During his opening remarks at the "Star Lasso Experience," Jupe describes the UFO and explains that he's taken to calling the beings he believes are inside "The Viewers." It's a brief mention, and the only name the UFO really gets over the course of the film, but it's also a clue into the larger symbolism at work in the film.

OJ and Emerald work in the film industry. Jupe is a former child star who's become a theme park promoter. In other words, their entire lives are built in some way around getting "viewers" to pay attention to them, whether it's on a stage or in movies, or just in a commercial. Attention is a key part of their economy, and now they've attracted the attention of a "Viewer" in the UFO that is a seemingly relentless, unreasoning consumer of content. It doesn't care what you want or who you are. If you're looking at it, it's looking back at you, ready to eat you alive. By calling the UFO a "Viewer," Peele has made a fascinating point about the nature of spectacle, our human sense of curiosity, and what we're doing when we treat other people as objects to be ogled. It's a great metaphor in the middle of a thoroughly entertaining film.

The importance of Gordy

The opening shot of "Nope" is a seemingly incongruous shot of a bloodied chimpanzee on a TV set, sitting next to what seems to be a dead human body. Later in the film, we learn that this is Gordy, the chimp star of Jupe's second major role in a sitcom called "Gordy's House." During a shoot one day, a popping balloon set Gordy off, and he attacked his human co-stars, seemingly killing two of them, before turning his attention to Jupe. Jupe, who was hiding under a table, is terrified until he realizes the chimp actually just wants to do their trademark fist bump, a sign of the bond they share. Before he can re-establish that bond, though, Jupe watches as Gordy is gunned down by first responders.

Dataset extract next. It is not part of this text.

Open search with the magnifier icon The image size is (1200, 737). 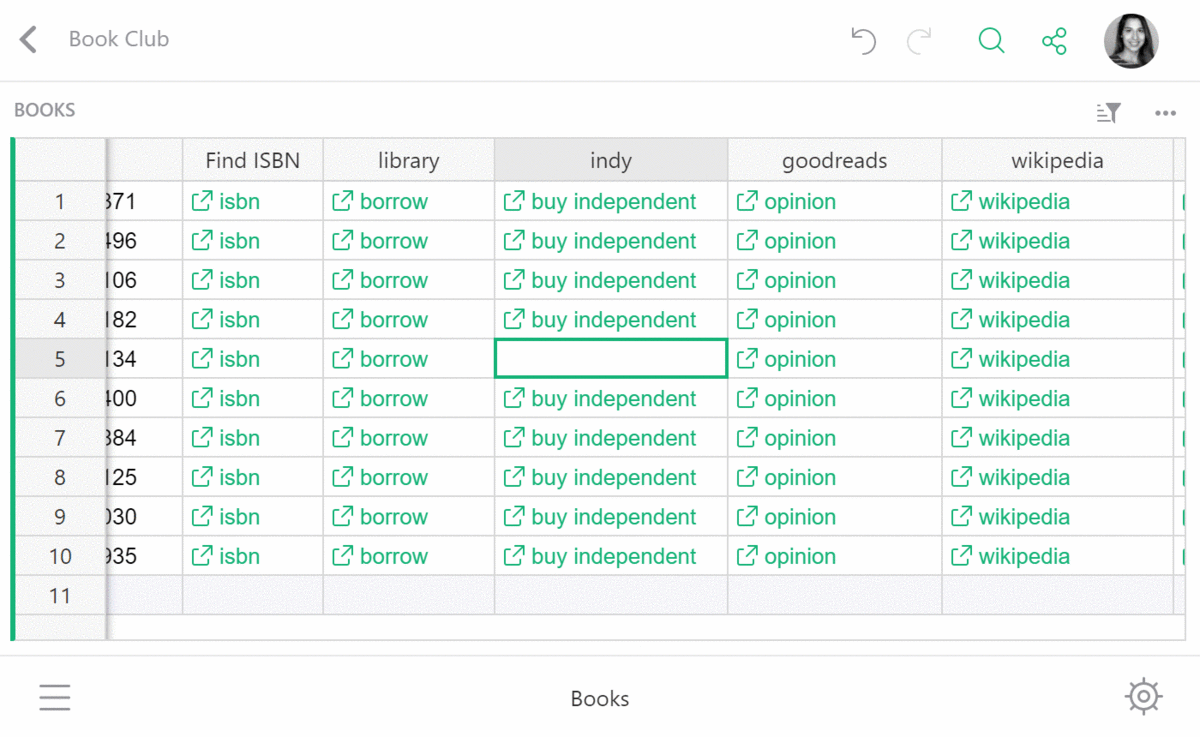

Though he tries to play it off in adulthood, Gordy's death plainly had a major impact on Jupe, who takes some of that unresolved emotion and brings it to bear on the UFO. If he could connect with a homicidal chimp, he thinks, he can connect with a UFO in the sky. He's wrong, of course, in keeping with Otis Sr.'s lesson that some animals just don't want to be tamed. It's a key part of Jupe's character that he's convinced he can do it, and an enlightening subplot in the overall saga of the UFO.

UFOs and the wider world

Though it's definitely got an epic feel, much of the action of "Nope" is contained to a single valley in California, as a single family tries to contend with the realization that they've encountered a UFO. Over the course of the film, OJ and Emerald learn a lot of things about this strange visitor, from its feeding habits to its hiding places. What they don't learn, of course, is how the UFO came to settle near their home in the first place, or whether or not more such creatures exist around the world.

Is "Nope" giving us the secret history of all flying saucers, revealing that alien visits are actually the occasional drop-in from a cosmic predator hungry for living things? Is this the explanation for all of those weird saucer-shaped objects and mysterious disappearances throughout human history? Or is it an isolated incident, or the story of a new species of predator that's figured out it can hunt by pretending to be a flying saucer? Chances are, there's no "Nope Part 2" on the horizon, but if there is, these are exactly the kinds of questions it could answer.